The Gifford Observatory was originally established in 1911 on the slopes of Mt Victoria, where Wellington East Girls’ College is located now. It was moved to its present location, above Wellington College, in 1924. It was named in honour of its original founder and benefactor, A.C. Gifford, also known as Uncle Charlie.

The Observatory hosted a Zeiss 130 mm refractor and was operated by Wellington College students until the late 1970s, by which time adult support for its continued operation had faded out. The dome eventually rotted and collapsed, leaving only the shell of the building.

In 1999, the Gifford Observatory Trust was formed. Its aim was to ‘restore, maintain and operate the original Gifford Observatory to establish a useable astronomical observatory for the recreational use of young astronomers in the Wellington region’.

The Trust refurbished the building with a new 4.5-metre dome and reinstalled the 130 mm refractor. The Gifford was reopened on 25 March 2002 by one of its former student users (and New Zealand’s most distinguished rocket scientist), Dr William Pickering ONZ, KBE. (see below).

In 2022, the Trust was dissolved, but not before it had transferred the ownership (and upkeep) of the Observatory to the Wellington Astronomical Society. We are now renovating the observatory with the aim of making it fully automated.

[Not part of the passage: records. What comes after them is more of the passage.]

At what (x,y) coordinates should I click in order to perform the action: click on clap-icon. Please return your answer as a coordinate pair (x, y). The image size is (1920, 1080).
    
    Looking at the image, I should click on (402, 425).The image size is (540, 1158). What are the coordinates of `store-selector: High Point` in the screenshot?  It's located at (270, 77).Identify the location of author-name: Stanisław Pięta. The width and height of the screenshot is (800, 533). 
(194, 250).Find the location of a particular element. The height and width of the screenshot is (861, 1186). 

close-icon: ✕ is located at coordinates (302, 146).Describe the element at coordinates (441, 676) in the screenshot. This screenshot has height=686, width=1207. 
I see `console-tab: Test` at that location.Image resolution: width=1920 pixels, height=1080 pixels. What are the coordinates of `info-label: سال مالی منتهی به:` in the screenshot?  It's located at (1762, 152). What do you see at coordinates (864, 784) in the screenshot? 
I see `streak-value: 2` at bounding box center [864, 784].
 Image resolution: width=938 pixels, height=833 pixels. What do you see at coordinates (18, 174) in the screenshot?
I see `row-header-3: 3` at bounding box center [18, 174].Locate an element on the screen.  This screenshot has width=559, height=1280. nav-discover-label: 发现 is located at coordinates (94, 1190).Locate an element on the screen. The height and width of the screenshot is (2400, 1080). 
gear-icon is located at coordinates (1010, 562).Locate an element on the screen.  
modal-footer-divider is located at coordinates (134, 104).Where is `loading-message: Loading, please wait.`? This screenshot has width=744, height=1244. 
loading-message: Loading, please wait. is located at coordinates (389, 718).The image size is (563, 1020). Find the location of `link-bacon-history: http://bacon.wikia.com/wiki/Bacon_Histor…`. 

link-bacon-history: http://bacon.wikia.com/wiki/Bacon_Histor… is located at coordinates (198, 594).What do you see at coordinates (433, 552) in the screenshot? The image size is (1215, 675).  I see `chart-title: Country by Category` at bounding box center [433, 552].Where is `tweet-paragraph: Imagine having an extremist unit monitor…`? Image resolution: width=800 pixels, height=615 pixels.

Interested in helping Andrew with the refurb of the Gifford? Have a chat with him at the monthly meeting or contact him at adfuller@gmail.com.

William Hayward (Bill) Pickering (1910–2004) was a frequent user of the Gifford Observatory during his school days at Wellington College. He finished his BSc at Caltech and completed his PhD in Physics there in 1936. A few years later, in 1944, he went to work at the Jet Propulsion Laboratory. On 31 January 1958, his group at JPL launched Explorer I on a Jupiter-C rocket from Cape Canaveral, less than four months after the Soviet Union had launched Sputnik. It’s a tale of innovation on the surface, but it’s worth remembering that rockets for space could not have been developed so fast without the rocketry programme of the Second World War – as the Jupiter-C’s history shows. It was designed, eerily, by Wernher von Braun, who worked on the V-2 rocket for Nazi Germany’s weapons programme during the war. Von Braun was spirited off to the US afterwards, as part of the innocuous-sounding Operation Paperclip. Similarly, the R-7 rocket that launched Sputnik 1 was originally developed as an Intercontinental Ballistic Missile, i.e. an offensive weapon capable of travelling thousands of miles.